Participants proposed modifications to the care process that would allow them to overcome barriers and pursue treatment, including changes regarding insurance/cost (n = 4), social support from friends and family serving as a source of motivation (3), transportation to and from appointments and required studies (2), more flexible scheduling (1), ability to easily contact doctors (1), medication side effects (1), more knowledge of the process (1), and addressing addiction (1). One participant suggested the process would be more accessible to patients if streamlined and “you could do it all at one time instead of three different appointments…It was hard enough for me to go to one” [participant 2, male, 31 years]. Four participants described their ability to overcome financial barriers by obtaining insurance through a new job or by working with clinic staff to access financial assistance programs. All participants were confident in their self-efficacy to pursue HCV treatment if they decided to do so, drawing on experiences taking medications and attending appointments for other medical problems as a source of confidence. One participant, who had attempted an earlier interferon-based regimen, reported concerns regarding side effects even for the newer, shorter course of medication: “It’s terrible what [interferon] does to you...This eight weeks crap’s got to go. That’s just shoving too much medication at one time is what it is” [participant 4, male, 51 years].

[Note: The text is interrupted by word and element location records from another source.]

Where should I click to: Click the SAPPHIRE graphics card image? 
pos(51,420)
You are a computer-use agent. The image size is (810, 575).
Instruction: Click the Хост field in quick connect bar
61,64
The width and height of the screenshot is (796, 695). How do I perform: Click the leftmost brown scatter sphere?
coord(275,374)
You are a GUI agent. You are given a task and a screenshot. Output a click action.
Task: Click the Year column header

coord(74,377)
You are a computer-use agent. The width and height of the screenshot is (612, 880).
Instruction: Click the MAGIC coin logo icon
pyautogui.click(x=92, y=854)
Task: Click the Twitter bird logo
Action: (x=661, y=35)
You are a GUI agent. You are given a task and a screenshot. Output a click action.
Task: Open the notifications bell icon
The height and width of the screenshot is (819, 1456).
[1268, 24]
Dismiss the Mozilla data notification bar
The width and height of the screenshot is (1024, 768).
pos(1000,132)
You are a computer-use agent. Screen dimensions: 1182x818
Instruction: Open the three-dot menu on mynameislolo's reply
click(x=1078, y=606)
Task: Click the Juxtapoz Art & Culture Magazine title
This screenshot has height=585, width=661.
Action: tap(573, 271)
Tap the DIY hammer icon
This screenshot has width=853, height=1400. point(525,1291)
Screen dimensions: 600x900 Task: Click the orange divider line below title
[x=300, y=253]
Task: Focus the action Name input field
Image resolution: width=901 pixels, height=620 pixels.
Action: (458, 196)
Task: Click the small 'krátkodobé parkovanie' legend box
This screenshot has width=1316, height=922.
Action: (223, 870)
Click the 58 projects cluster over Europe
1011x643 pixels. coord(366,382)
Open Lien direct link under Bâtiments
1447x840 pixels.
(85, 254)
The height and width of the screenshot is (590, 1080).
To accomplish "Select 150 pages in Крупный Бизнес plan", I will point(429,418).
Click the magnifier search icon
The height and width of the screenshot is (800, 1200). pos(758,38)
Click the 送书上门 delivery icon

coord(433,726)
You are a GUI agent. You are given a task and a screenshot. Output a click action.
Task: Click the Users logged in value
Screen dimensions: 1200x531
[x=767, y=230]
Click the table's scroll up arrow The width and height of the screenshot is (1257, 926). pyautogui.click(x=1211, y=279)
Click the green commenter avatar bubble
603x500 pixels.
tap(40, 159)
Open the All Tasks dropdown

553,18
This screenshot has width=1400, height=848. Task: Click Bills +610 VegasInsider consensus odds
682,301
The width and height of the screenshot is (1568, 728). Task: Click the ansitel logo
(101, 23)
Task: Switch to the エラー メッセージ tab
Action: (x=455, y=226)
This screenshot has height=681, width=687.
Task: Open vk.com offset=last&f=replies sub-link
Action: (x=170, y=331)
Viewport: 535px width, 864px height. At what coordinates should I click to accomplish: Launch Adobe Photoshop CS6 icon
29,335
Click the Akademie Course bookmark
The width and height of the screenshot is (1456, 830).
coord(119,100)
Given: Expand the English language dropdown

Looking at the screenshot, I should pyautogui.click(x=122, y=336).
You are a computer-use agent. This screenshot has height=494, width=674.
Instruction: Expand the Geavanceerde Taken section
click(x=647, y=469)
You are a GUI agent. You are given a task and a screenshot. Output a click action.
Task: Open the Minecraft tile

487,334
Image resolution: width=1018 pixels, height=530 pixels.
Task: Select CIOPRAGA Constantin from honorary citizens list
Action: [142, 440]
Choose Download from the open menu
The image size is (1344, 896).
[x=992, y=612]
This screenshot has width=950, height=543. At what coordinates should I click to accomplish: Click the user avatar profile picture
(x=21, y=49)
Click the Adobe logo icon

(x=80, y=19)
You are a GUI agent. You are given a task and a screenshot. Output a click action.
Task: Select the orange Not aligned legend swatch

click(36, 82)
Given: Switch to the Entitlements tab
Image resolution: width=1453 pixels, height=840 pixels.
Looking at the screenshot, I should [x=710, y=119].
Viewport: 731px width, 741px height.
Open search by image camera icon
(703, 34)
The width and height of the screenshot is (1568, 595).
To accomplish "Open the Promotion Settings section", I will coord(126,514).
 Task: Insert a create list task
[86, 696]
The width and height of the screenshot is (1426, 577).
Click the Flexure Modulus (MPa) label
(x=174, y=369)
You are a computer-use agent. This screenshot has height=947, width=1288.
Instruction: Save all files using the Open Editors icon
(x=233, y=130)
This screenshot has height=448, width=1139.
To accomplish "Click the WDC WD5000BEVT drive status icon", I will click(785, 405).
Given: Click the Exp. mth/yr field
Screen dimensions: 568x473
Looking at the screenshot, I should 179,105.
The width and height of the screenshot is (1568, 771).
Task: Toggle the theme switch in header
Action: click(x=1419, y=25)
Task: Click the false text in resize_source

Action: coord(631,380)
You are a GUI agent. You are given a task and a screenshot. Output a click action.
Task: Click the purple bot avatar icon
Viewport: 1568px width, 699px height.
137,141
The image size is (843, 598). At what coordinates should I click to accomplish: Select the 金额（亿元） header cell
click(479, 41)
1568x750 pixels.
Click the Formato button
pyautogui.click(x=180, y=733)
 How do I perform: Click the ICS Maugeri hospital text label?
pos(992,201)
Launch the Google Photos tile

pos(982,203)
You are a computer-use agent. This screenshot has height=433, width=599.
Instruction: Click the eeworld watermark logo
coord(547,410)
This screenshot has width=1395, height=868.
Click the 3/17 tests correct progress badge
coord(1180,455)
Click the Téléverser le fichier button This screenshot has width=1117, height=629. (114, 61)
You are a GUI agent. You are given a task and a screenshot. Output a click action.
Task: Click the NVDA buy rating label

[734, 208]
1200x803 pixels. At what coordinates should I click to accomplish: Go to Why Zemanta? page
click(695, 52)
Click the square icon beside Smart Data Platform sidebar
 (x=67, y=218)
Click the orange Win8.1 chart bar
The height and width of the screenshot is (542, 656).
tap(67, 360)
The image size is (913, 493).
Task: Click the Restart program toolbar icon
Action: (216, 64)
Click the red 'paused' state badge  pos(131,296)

Stigma prevented some participants from pursuing care. Perceived stigma could be related to poverty, lack of insurance, or HCV infection and was based on prior experiences with the healthcare system. One participant who perceived stigma to be a barrier noted that “I do feel in general, the population is looked down on if you don’t have insurance or underpaid or whatever the case may be. I feel like I’m in that category, which I am.” [Participant 6, male, 64 years]. For one participant who perceived HCV-related stigma, he described his experience seeking medical care as “I go into the doctor’s office with that stigma like, here comes that dude with that hep C - everybody glove up” [participant 4, male, 51 years]. One patient who was referred to the infectious diseases HCV clinic remembered an event where “the call that came up on the caller identification at work said infectious disease clinic. At that time, I felt like I had just been labeled… I felt violated” [participant 1, female, 47 years].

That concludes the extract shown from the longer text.